▸ **Task input**
※ ※ ※

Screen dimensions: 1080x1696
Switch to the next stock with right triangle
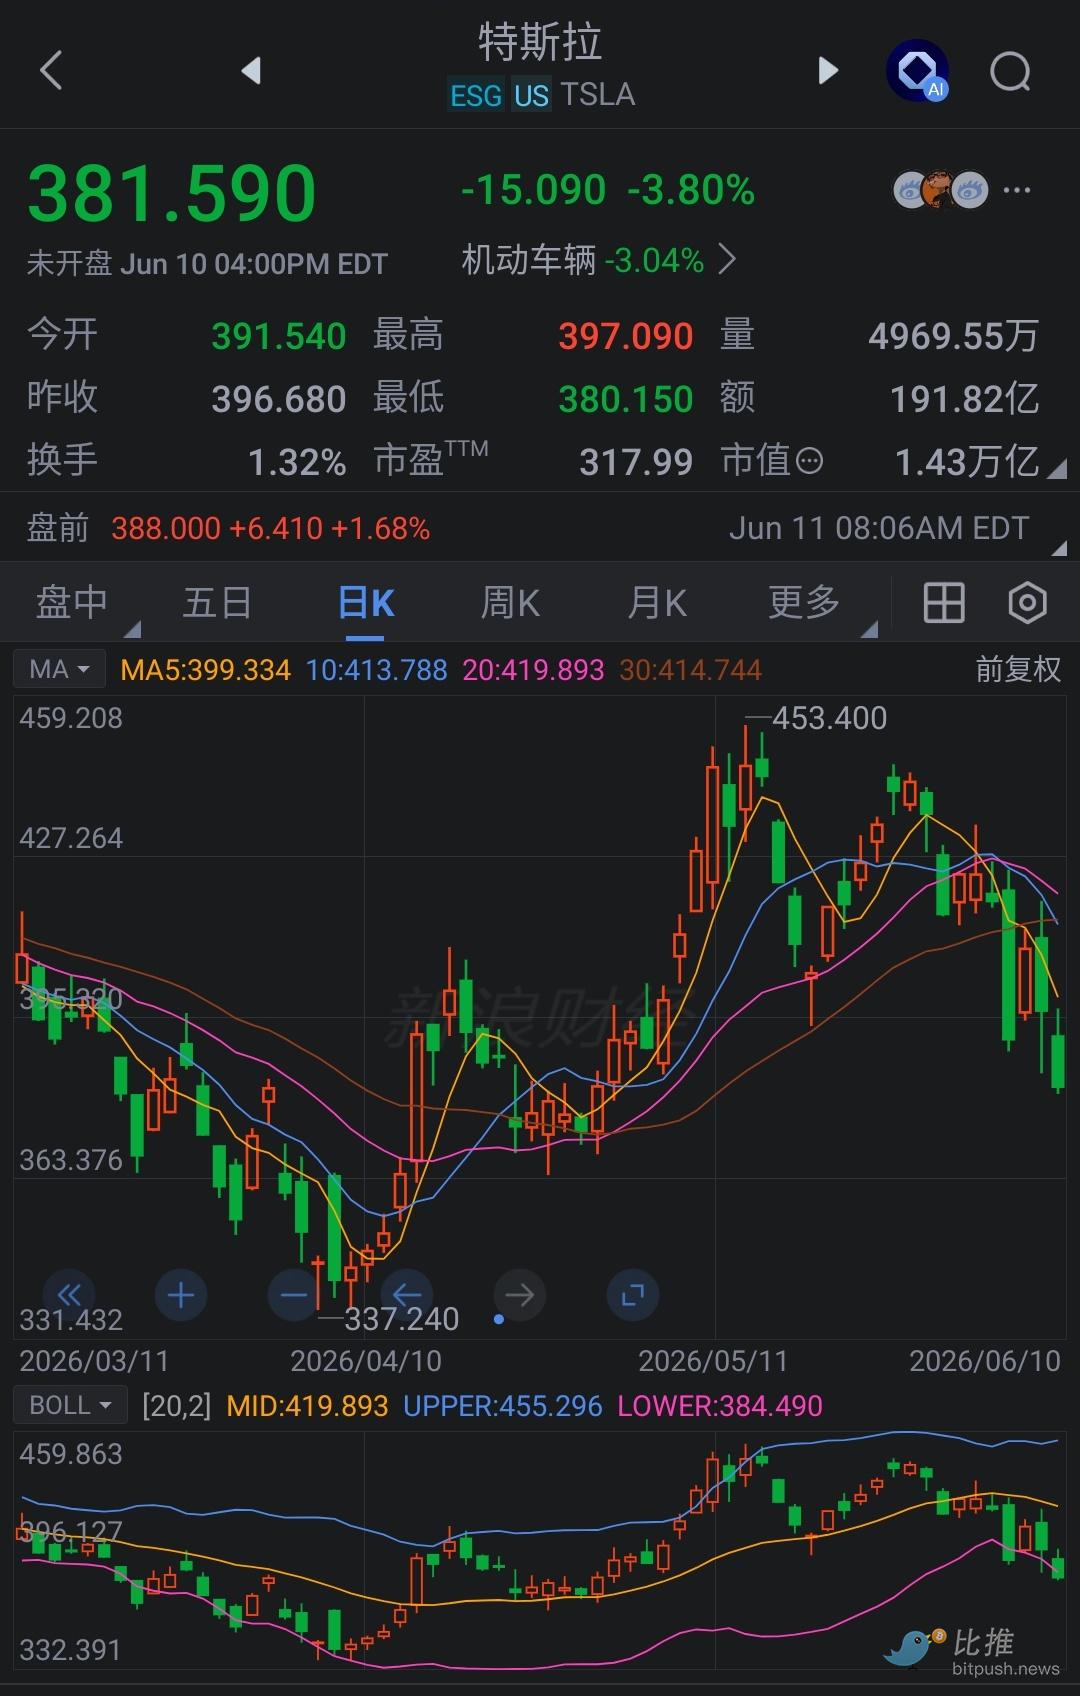pos(828,70)
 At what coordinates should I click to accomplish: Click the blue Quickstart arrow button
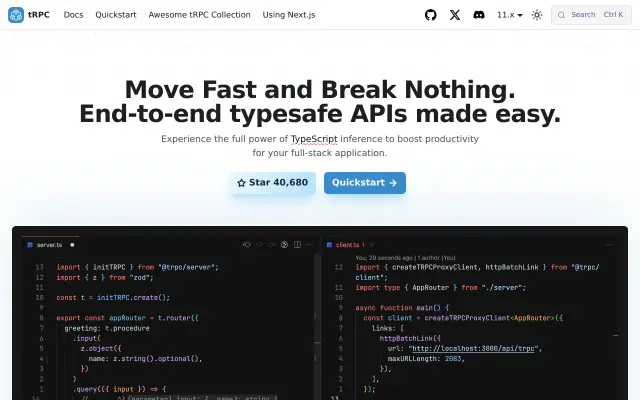tap(365, 183)
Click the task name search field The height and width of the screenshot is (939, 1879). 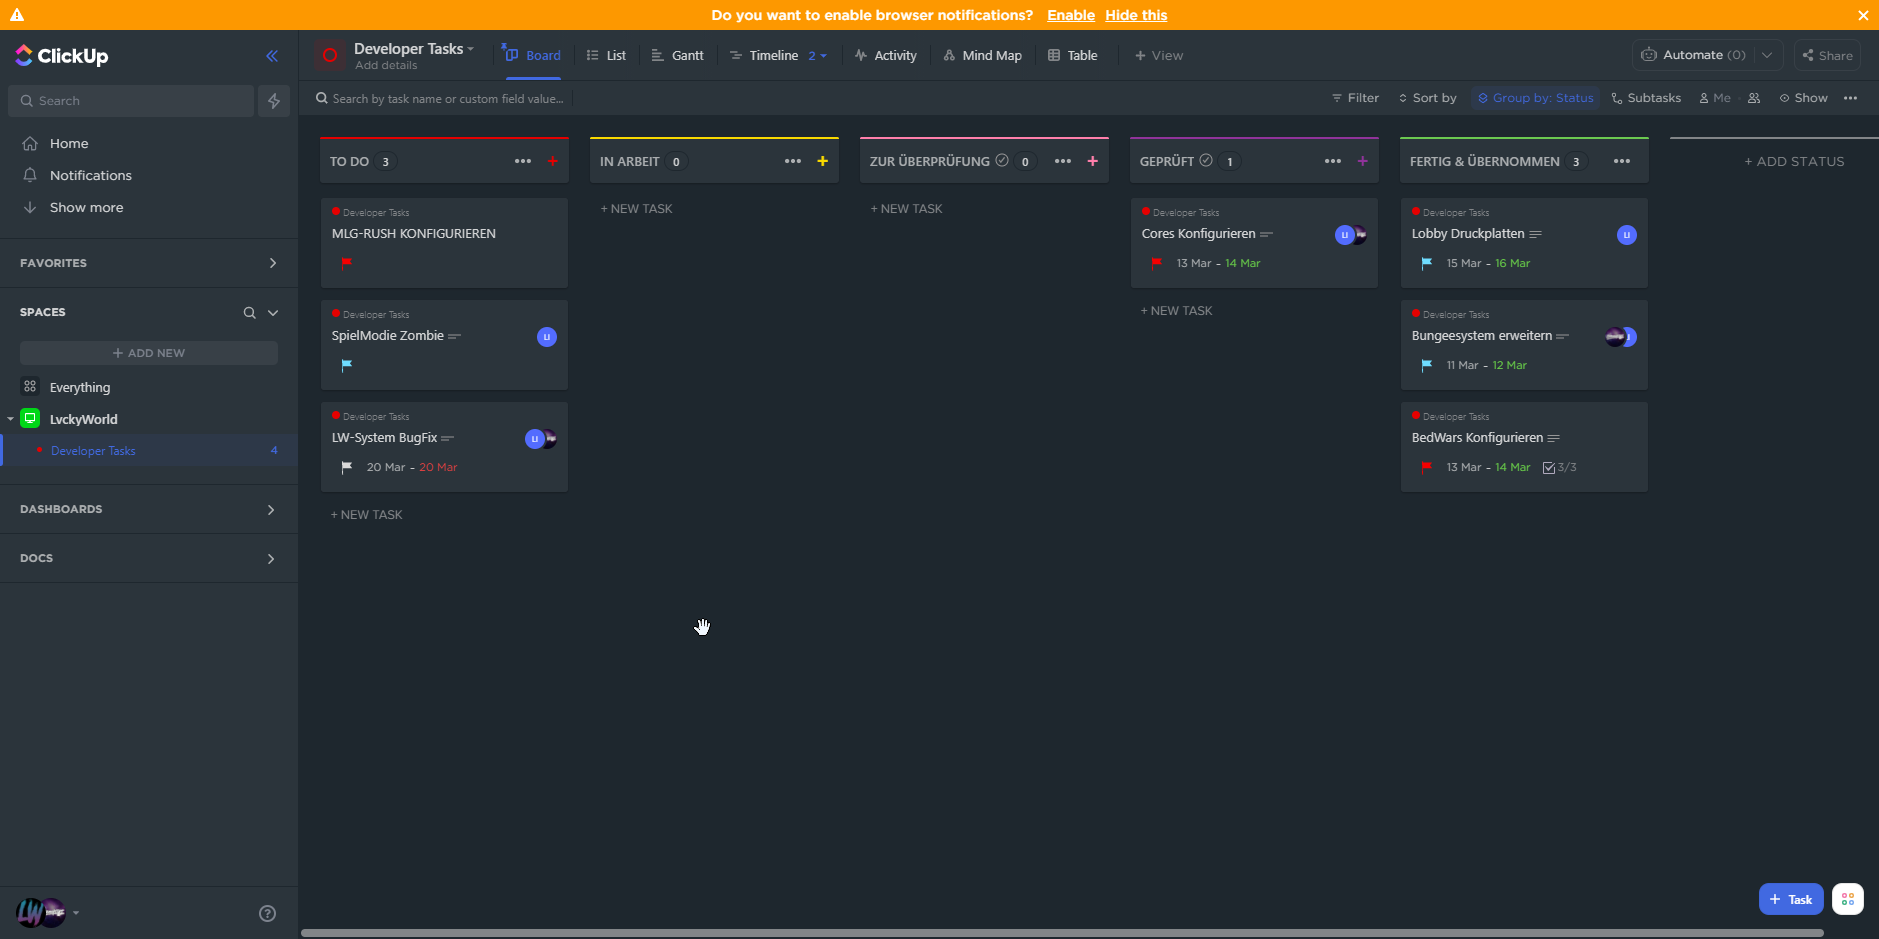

※ ※ ※

▸ **Stated problem**
Can you rewrite the lines above as a numbered list, skipping any blank lines and leaving the pictures out?

▸ **Complete output**
1. Screen dimensions: 1080x1696
2. Switch to the next stock with right triangle
3. pos(828,70)
4.  At what coordinates should I click to accomplish: Click the blue Quickstart arrow button
5. tap(365, 183)
6. Click the task name search field The height and width of the screenshot is (939, 1879). 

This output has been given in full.